Hollow viscus injury due to blunt abdominal trauma occurs in between 2–6% of patients suffering blunt abdominal trauma. It is recognised that it can be difficult to diagnose and can present late leading to delayed intervention. Patients are often severely and multiply injured leading to a mortality of between 10–20%. The shift to non-operative management of solid organ injury has meant that HVI is now one of the commonest reasons for a laparotomy in blunt abdominal trauma, and probably the commonest reason for a delayed laparotomy [26]. It has also increased the possibility of injuries to hollow viscus being missed as the rate of laparotomy has reduced. It is also known that injuries can be missed on initial imaging and that ischaemia due to mesenteric injury or mural haematoma can lead to a delayed perforation. This is in contrast to the majority of traumatic injuries that are identified early, even if managed conservatively. It is possible that late presentation manifests with peritonitis and/or sepsis with the potential for worse outcomes. It is therefore assumed that earlier detection of injuries missed on CT, or prediction of injuries that will perforate later will lead to improved outcomes. This has to be balanced against the morbidity of negative laparotomy in the large group of patients with blunt abdominal trauma and no injury [27]. HVI therefore remains a difficult clinical problem for surgeons managing abdominal trauma.

Difference in mortality between the two groups was chosen as the primary outcome of interest because it was consistently reported, easily defined and of a rate that allowed a significant difference in outcomes to be detected. In all studies, there was consistency in the cohorts included in the early and delayed groups with regard to additional injuries, i.e. multiply injured patients were compared to multiply injured patients and isolated injuries to isolated injuries. The mean mortality and morbidity in the two groups were high, but often not due to the HVI in multiply injured patients. An important finding of this review, however, was that in the studies where a subgroup of patients with isolated hollow viscus injury were analysed, significant differences in mortality were detected. It is likely that this group of patients present the biggest challenge in terms of diagnosis and decision to intervene due to “soft” signs on CT such as mesenteric or mural haematoma. It is also likely that the mortality increase is detectable in this group as death did not occur due to other more serious injuries. Further data regarding this subgroup of patients is therefore needed, and adoption of algorithms that can predict need for intervention based on initial radiological and clinical findings may be appropriate for this group. A further interesting finding was that in the two studies that looked at type of injury in more detail no difference in the rates of ischaemic bowel was seen between the early and delayed groups, and that full thickness perforations were common in the delayed groups. There was also a 12% rate of transections found in a delayed manner. This highlights that with better initial assessment more injuries may be treated earlier and not all delayed injuries are as a result of ischaemic perforation.
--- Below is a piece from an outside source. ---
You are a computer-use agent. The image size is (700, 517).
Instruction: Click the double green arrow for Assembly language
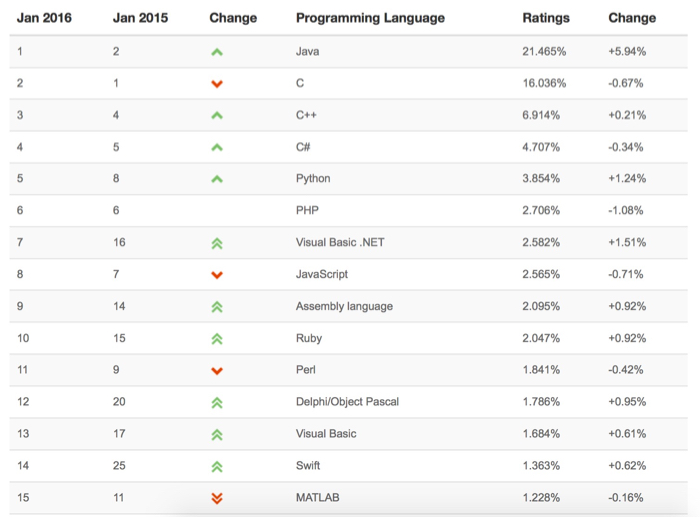tap(217, 307)
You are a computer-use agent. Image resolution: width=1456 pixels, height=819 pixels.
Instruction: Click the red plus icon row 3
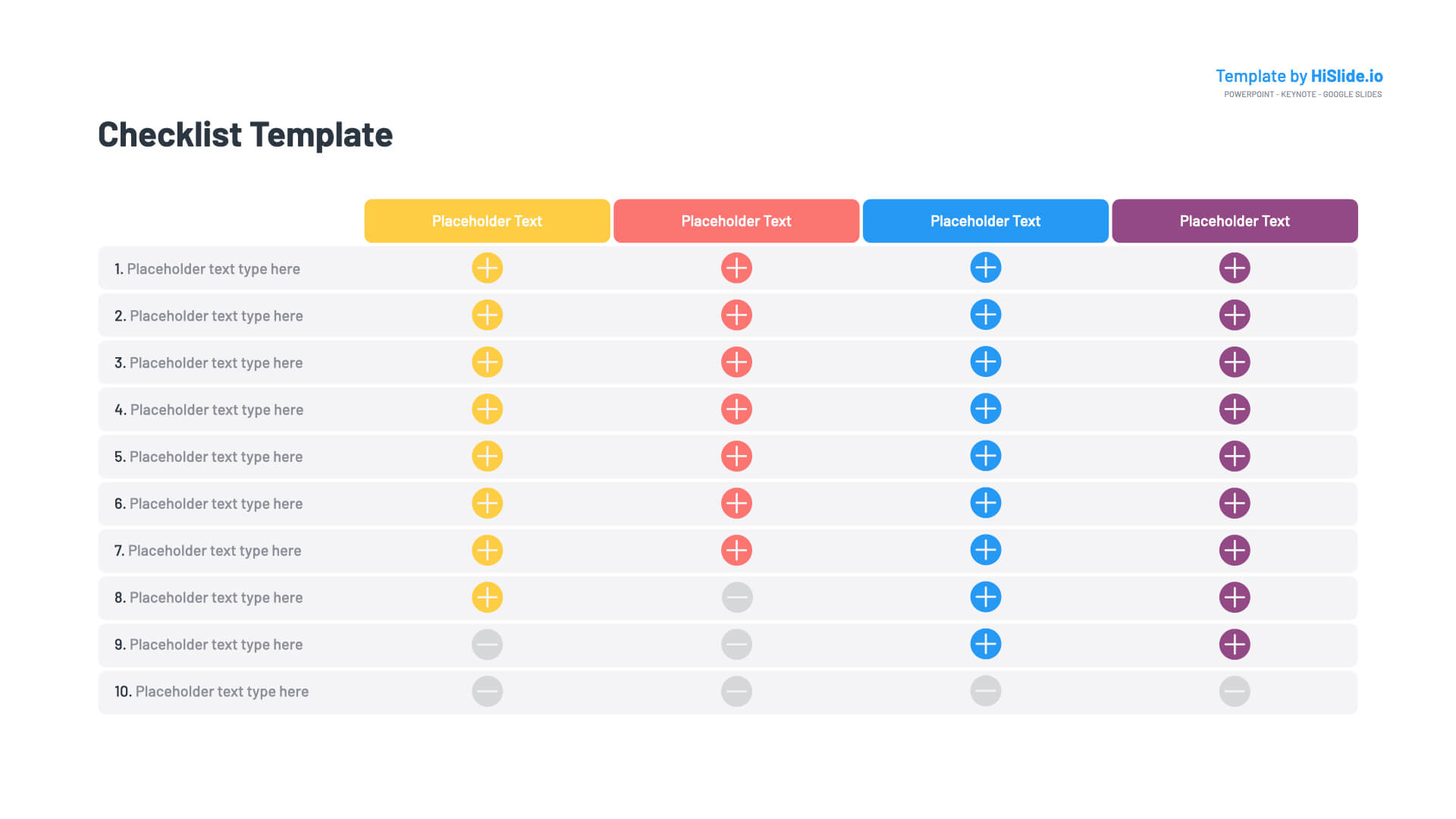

This review considered a large number of patients across multiple institutions in several countries. Although there was heterogeneity between the studies, reporting of secondary endpoints were consistent. There was also heterogeneity of injuries within those with HVI, however, the nature of presentation and clinical pathways in these patients are similar. Clinician treating patients with abdominal trauma will recognise the group of patients described.

Overall, it is likely that the clinical assumption that earlier intervention will improve outcomes in patients with hollow viscus injury due to blunt abdominal trauma is true, but that overall mortality may be difficult to improve due to the number and severity of other injuries. Despite this the development of clinical algorithms and guidelines should be supported as well as consensus regarding the definition of delayed intervention, to allow well-designed prospective data collection to take place. Future investigations should focus on early detection and intervention in patients with isolated hollow viscus injury.